К тому же времени относится первая и последняя запись в моем собственном дневнике. Вера тогда впервые забыла про меня. Тогда – в самом начале года, вскоре после той встречи в баре. Когда новогодний неон еще горел по всему городу. Я долго ждала у двери подвала, не решаясь ни отправить ей сообщение, ни достать ключ из тайника и тупо войти. Отморозила руки. А когда развернулась, чтобы идти домой, услышала крики и смех и пошла на звук. Толпа полумужчин-полуженщин, рядом кружат мотоциклы, ревет музыка, там же стоит Вера, развязная, как они. Хриплый смех, пьяная, курящая, в какой-то чужой косухе поверх байки. А я оттуда видела, как она несчастна. Но каждый раз, когда я ей говорила об этом, она сразу переводила все в шутку.
Потом, исчезая в ночи, она оставляла для меня записки. Утешительно-ласкательные: «Кронпринцы не плачут». Сухие: «Я не знаю, когда вернусь». Пьяные: «Малой, поторгуй за меня, потанцуй для меня!» А тогда ничего не оставила.
Я вернулась к подвалу, достала ключ, вошла и улеглась на топчан. Когда она пришла, я уже спала. И вскоре она тоже уснула, упершись горячим лбом мне в спину. А я так и не смогла заснуть. Я знала, что все действительно пошло под откос. Что кронпринца, медленно и без почестей, уже хоронят в общей могиле.
Так что мне было абсолютно плевать, что Эмма отдаляется от мамы на всех парах. Она – в свою сторону, я – в свою. Все мои мысли были о том, чтобы повернуть время вспять и вернуться в исходную точку, когда все было так просто и легко.

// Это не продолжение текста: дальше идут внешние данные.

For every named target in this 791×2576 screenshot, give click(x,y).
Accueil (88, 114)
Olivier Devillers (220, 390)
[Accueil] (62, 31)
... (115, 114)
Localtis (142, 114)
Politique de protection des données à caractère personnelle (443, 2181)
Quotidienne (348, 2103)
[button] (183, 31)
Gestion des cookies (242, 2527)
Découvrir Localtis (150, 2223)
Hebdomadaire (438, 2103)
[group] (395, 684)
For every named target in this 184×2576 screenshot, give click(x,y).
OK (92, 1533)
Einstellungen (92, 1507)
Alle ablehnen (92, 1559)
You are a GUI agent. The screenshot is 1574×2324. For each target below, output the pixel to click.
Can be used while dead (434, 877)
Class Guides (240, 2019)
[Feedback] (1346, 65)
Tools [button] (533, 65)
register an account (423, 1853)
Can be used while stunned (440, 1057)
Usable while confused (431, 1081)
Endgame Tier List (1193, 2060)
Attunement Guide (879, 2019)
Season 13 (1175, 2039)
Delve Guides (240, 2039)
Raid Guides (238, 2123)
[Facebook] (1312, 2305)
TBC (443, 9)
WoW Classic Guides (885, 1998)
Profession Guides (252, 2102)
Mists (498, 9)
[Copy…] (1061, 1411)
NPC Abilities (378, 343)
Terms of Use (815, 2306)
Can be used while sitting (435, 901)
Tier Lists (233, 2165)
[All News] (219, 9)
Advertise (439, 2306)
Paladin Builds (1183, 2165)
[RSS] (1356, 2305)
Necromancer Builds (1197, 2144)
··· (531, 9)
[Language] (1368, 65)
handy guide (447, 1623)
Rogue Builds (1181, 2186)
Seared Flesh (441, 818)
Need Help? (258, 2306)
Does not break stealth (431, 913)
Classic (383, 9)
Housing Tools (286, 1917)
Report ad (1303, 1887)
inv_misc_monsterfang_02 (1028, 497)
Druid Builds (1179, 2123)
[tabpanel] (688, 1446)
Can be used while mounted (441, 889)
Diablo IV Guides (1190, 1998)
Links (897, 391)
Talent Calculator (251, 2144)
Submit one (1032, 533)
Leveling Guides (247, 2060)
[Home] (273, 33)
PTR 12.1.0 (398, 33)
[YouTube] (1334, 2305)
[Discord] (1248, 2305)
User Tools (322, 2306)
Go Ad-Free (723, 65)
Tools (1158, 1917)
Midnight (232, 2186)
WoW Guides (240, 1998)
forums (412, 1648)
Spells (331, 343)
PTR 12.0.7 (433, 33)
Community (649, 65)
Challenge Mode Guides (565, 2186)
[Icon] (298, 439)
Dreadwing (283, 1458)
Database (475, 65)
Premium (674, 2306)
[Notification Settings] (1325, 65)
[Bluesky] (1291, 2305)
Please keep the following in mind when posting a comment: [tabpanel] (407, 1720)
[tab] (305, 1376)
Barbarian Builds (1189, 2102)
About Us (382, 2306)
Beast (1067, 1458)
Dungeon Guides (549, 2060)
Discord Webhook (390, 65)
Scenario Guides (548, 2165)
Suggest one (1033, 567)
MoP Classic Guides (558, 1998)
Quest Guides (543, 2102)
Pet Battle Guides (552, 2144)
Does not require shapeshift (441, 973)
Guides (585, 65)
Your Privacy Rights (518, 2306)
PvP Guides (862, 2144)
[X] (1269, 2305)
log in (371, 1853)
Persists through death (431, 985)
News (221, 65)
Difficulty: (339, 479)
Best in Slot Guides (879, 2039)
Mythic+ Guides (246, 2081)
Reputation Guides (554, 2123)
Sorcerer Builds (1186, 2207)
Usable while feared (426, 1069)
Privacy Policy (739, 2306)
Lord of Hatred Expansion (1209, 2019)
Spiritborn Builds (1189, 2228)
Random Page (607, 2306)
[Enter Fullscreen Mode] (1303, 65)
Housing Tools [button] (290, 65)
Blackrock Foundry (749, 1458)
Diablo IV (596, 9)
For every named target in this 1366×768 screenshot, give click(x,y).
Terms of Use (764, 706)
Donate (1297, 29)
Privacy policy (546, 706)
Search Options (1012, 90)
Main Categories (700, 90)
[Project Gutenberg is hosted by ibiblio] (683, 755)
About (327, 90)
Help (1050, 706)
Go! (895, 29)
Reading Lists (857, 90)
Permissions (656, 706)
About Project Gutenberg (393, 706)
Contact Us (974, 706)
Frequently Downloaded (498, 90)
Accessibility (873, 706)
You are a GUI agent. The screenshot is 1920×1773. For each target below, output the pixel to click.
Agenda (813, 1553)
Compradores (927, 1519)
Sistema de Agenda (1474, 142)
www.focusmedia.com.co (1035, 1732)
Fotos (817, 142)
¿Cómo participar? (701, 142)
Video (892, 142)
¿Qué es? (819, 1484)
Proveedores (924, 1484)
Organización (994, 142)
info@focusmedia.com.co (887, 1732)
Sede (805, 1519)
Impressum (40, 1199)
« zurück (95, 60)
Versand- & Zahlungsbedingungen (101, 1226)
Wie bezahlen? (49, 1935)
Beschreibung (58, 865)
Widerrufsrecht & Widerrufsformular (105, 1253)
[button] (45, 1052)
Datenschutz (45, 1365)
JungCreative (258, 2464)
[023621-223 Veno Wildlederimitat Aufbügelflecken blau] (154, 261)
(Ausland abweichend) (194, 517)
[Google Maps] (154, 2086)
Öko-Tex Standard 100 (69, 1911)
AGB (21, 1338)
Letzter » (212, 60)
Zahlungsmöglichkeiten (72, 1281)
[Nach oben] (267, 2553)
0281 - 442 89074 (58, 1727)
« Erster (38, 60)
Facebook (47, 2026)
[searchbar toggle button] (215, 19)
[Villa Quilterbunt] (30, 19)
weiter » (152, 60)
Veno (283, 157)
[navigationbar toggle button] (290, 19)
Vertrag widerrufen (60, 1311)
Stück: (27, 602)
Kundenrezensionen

Одну фразу из той записи помню дословно: «И все-таки я никогда не была так счастлива – пускай все это иллюзия». Если бы я встретилась с собой пять лет назад, я бы сказала: знаешь, иди-ка лучше поработай над стилем. Но в том декабре мне было не до стиля.
Они стояли в темноте, полупрозрачной от слабого мороза, и самое главное я тогда не записала, не смогла. Прячась в тени голых каштанов, я видела, как Вере предложили проехаться на мотоцикле, кто-то махнул рукой. На нем уже восседала крупная девица, и Вера села за руль, совсем пьяная, взъерошенная. Она целовала эту бабищу, потом они умчались. Был очень мягкий, такой чистый и пахучий декабрь, не тронутый в этих краях новогодней истерией.
Я лежала, гладя ее по волосам, с грустью наблюдая, как приходит утро, которое непременно потребует внести губительную ясность в происходящее; как подозрения, зревшие все это время, складываются в простую мозаику: та крикливая, крашеная, что выясняла с Верой отношения; те мужеподобные, их взгляды на меня; и в центре Вера – такой же стриж.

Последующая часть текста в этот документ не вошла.